▶ _Reading text_:

Second, especially around executions, keeping an eye on press coverage
is a very important part of what we do, as is viewing videos from around the country to assess their utility as organizing tools, but of course, for this, we need a TV, preferably with a VCR until attached.
And houses are bigger than our office, which means that, for us, storage space is at a premium. We've made, if I do say so myself, pretty excellent use of our one closet and current bookshelves, but we need at least one more bookshelf to house all of our materials.
And lastly, our phones. Now there's no difference between our old office and our new in relation to th
e phones, but the phones are two years older than they were when we moved into our last space. Consequently, our cordless phones are holdig their charge for shorter times. What we really need, for those long conversations, is a back up cord phone, which doesn't need a charge.
One phone change that has been made is that we now have two phone lines (one of which the fax also operates) so eventually we need a two-line phone system to really make us happy.
So, now that I'm done with my little wish list, if anyone has any of the above items and would like to make an in-kind donation to a charitable organization (that's us if that wasn't clear), give us a call at (615) 256-3906 and let us know. We'll be more than glad to take any of the above items off your hands.
And, I promise, bagels help me git er done!
A Monday Treat from Hector Black
Hector Black is a wonderful farmer from Cookeville who, in 2000, experienced one of the worst events that I can imagine; Hector's daughter was murdered. This morning, in my email box, was a letter to the editor written by Hector. The words of people like Hector, who step away from vengeance, even when they have the most cause to want it, continue to inspire me. Hector's letter is below:
Thoughts on the Death Penalty July 9, 2006 5AM
It seems to me the DP is an act of revenge. A life for a life. I know that when our daughter was murdered,
I wanted the man who did it to hurt the way I was hurting. I wanted him to suffer like our daughter did. I wanted to get even. Seems to be a natural impulse. But is there any way of getting even? I mean really even. How can anyone make up for the brutal death of your loved one? Isn’t bringing the loved one back is the only way to really get even - to get back to where you were before the horror? My wife and I came to realize that killing the man who killed our daughter would not honor her in any way. Doesn’t the death penalty just add one more death, one more group of relatives and friends hurting. Does the world need more pain? Seems to me there is more than enough to go around.

▶ _Collected data_:
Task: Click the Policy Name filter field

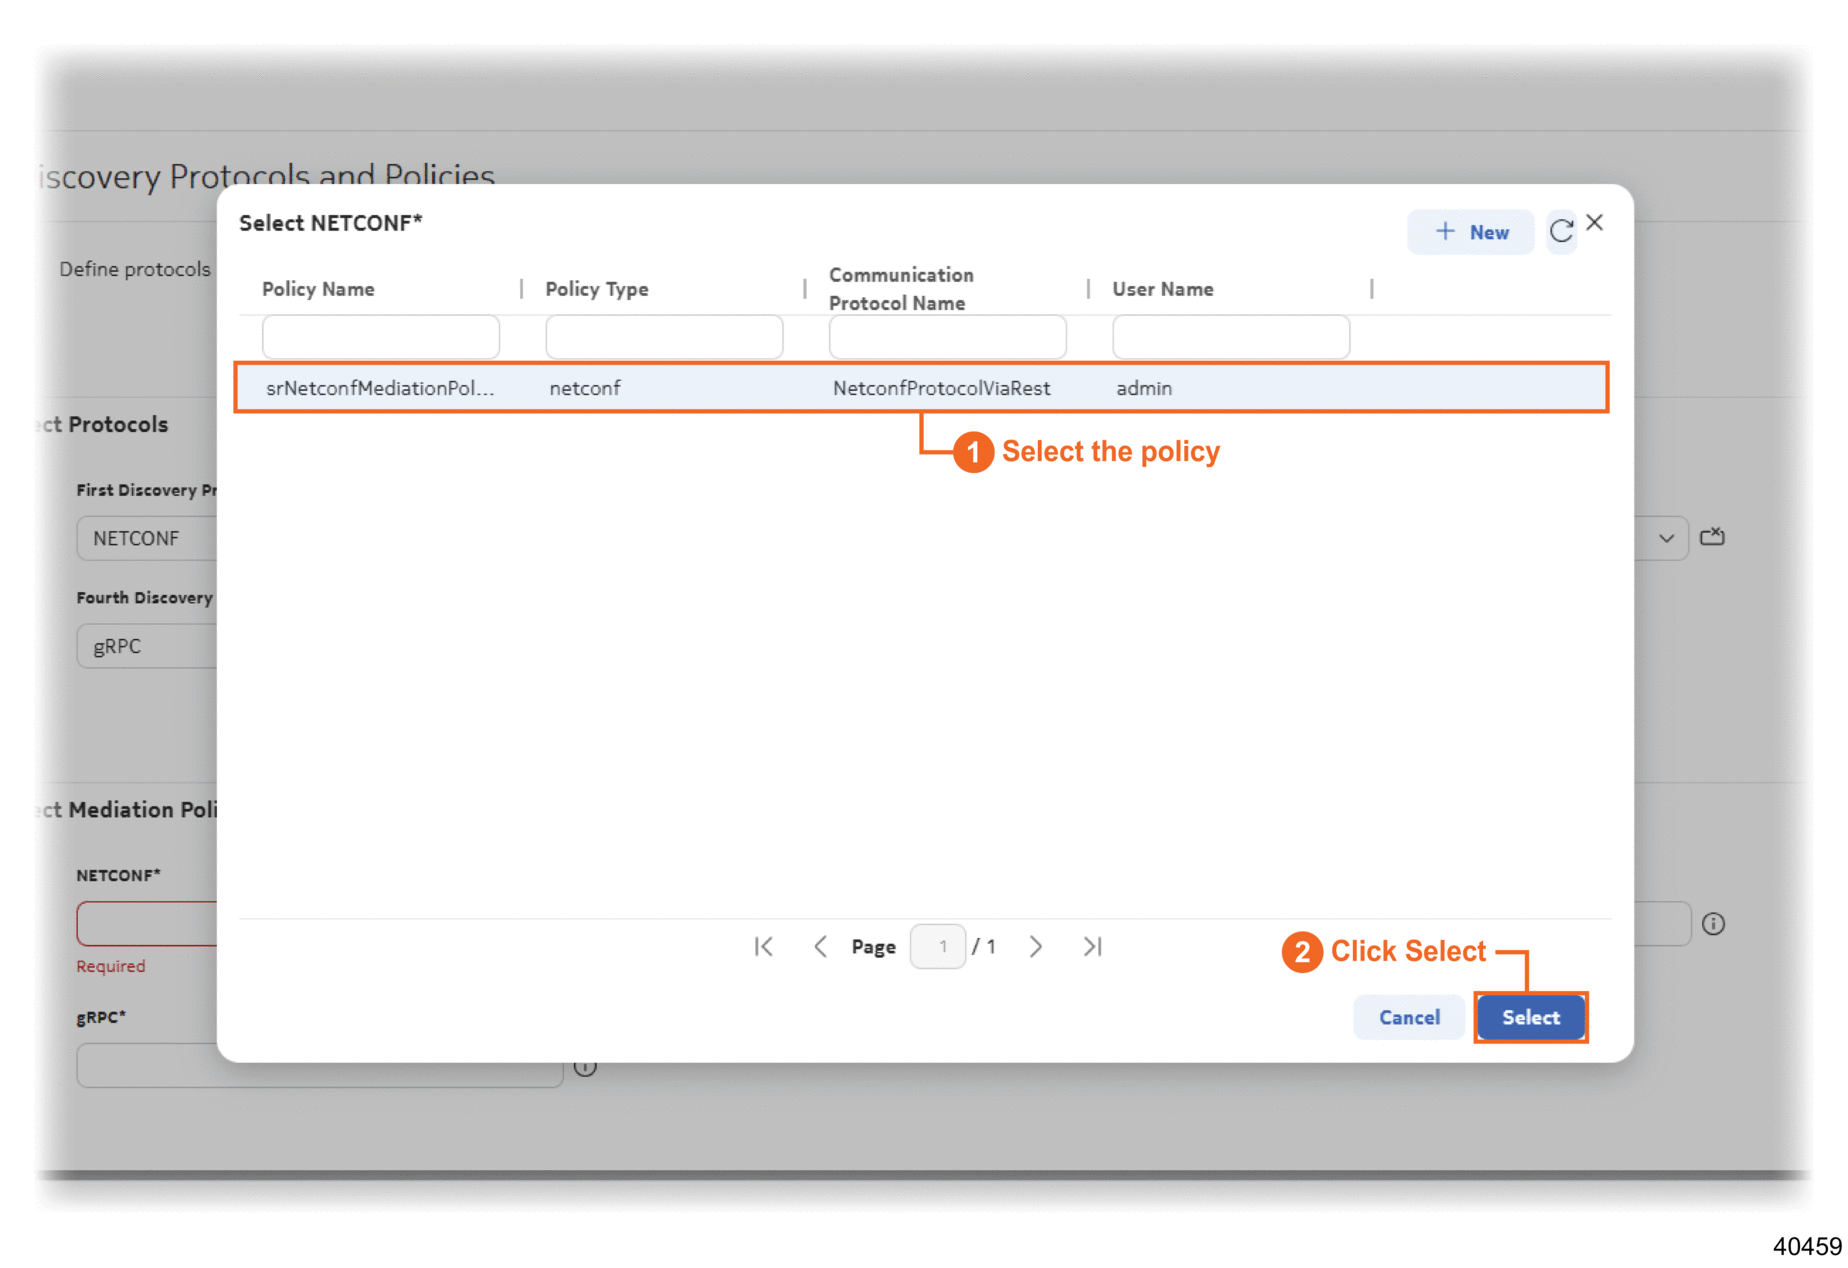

▶ _Tasks to carry out_:
1. Please say, according to the post, in what year Hector Black's daughter was murdered.
2. Update the post from "Second, especially around" to "of our materials.", putting "cabinet" in place of "closet".

▶ _Answers below_:
1. 2000

2.
Second, especially around executions, keeping an eye on press coverage
is a very important part of what we do, as is viewing videos from around the country to assess their utility as organizing tools, but of course, for this, we need a TV, preferably with a VCR until attached.
And houses are bigger than our office, which means that, for us, storage space is at a premium. We've made, if I do say so myself, pretty excellent use of our one cabinet and current bookshelves, but we need at least one more bookshelf to house all of our materials.